Exercise instructions
Copy the material from the line with "Go to Explore" up to and including the line with "coord(73,167)", swapping "people card" for "contact card" and leaving everything else the same.
[Begin]
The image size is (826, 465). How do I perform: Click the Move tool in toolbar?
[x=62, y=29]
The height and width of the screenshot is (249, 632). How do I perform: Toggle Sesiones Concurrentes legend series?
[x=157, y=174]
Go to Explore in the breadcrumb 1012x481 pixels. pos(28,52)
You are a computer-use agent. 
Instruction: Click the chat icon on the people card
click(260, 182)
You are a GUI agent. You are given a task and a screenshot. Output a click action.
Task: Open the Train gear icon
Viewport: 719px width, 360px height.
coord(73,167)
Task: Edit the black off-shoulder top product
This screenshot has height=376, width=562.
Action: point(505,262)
[End]
[Begin]
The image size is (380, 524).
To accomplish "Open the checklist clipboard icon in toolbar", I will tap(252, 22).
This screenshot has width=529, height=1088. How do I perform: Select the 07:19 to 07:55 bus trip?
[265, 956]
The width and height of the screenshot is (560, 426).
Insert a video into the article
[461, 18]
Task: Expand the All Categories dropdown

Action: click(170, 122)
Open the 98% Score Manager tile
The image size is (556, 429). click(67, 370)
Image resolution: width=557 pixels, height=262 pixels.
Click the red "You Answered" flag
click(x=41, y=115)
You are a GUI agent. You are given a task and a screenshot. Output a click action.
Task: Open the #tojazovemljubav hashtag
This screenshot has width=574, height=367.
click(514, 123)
[End]
Output of the task
Go to Explore in the breadcrumb 1012x481 pixels. pos(28,52)
You are a computer-use agent. 
Instruction: Click the chat icon on the contact card
click(260, 182)
You are a GUI agent. You are given a task and a screenshot. Output a click action.
Task: Open the Train gear icon
Viewport: 719px width, 360px height.
coord(73,167)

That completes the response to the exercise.